_Written task_. Retype the following text about actress Bipasha Basu word for word, from start to finish.

Bipasha Basu is an Indian Actress who appears in Hindi language films. She has also worked in Telugu, Bengali and Tamil language films.

She debuted in a negative role in Ajnabee (2001) which earned her the Filmfare Award for Best Female Debut. Her first commercial success was Raaz (2002). She was then noticed for her bold role in the erotic thriller film, Jism (2003). She starred in top-grossing films like – No Entry (2005), Phir Hera Pheri, Dhoom 2 (both 2006) – her biggest commercial success till date and Race (2008). Her performances in Apharan (2005), Corporate (2006) and Bachna Ae Haseeno (2008) won her multiple nominations for several awards. She then appeared in commercially successful films such as All the Best: Fun Begins (2009), Raaz 3 (2012). She made her international film debut with the 2013 Australian film The Lovers. She was one of the leading and highest-paid actresses of Bollywood from 2000-2009.

_Entries supplied_.
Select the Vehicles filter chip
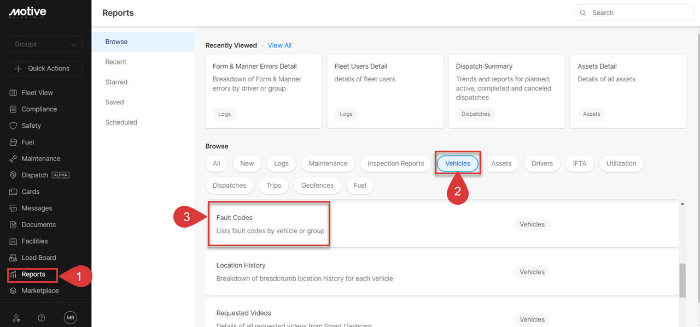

---

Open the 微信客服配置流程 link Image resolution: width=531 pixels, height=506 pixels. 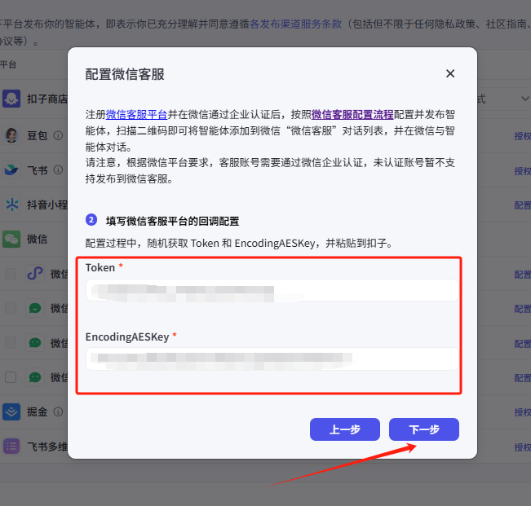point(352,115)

==

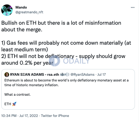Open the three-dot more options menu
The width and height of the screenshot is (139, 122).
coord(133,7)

_Exercise solution_.
Bipasha Basu is an Indian Actress who appears in Hindi language films. She has also worked in Telugu, Bengali and Tamil language films.

She debuted in a negative role in Ajnabee (2001) which earned her the Filmfare Award for Best Female Debut. Her first commercial success was Raaz (2002). She was then noticed for her bold role in the erotic thriller film, Jism (2003). She starred in top-grossing films like – No Entry (2005), Phir Hera Pheri, Dhoom 2 (both 2006) – her biggest commercial success till date and Race (2008). Her performances in Apharan (2005), Corporate (2006) and Bachna Ae Haseeno (2008) won her multiple nominations for several awards. She then appeared in commercially successful films such as All the Best: Fun Begins (2009), Raaz 3 (2012). She made her international film debut with the 2013 Australian film The Lovers. She was one of the leading and highest-paid actresses of Bollywood from 2000-2009.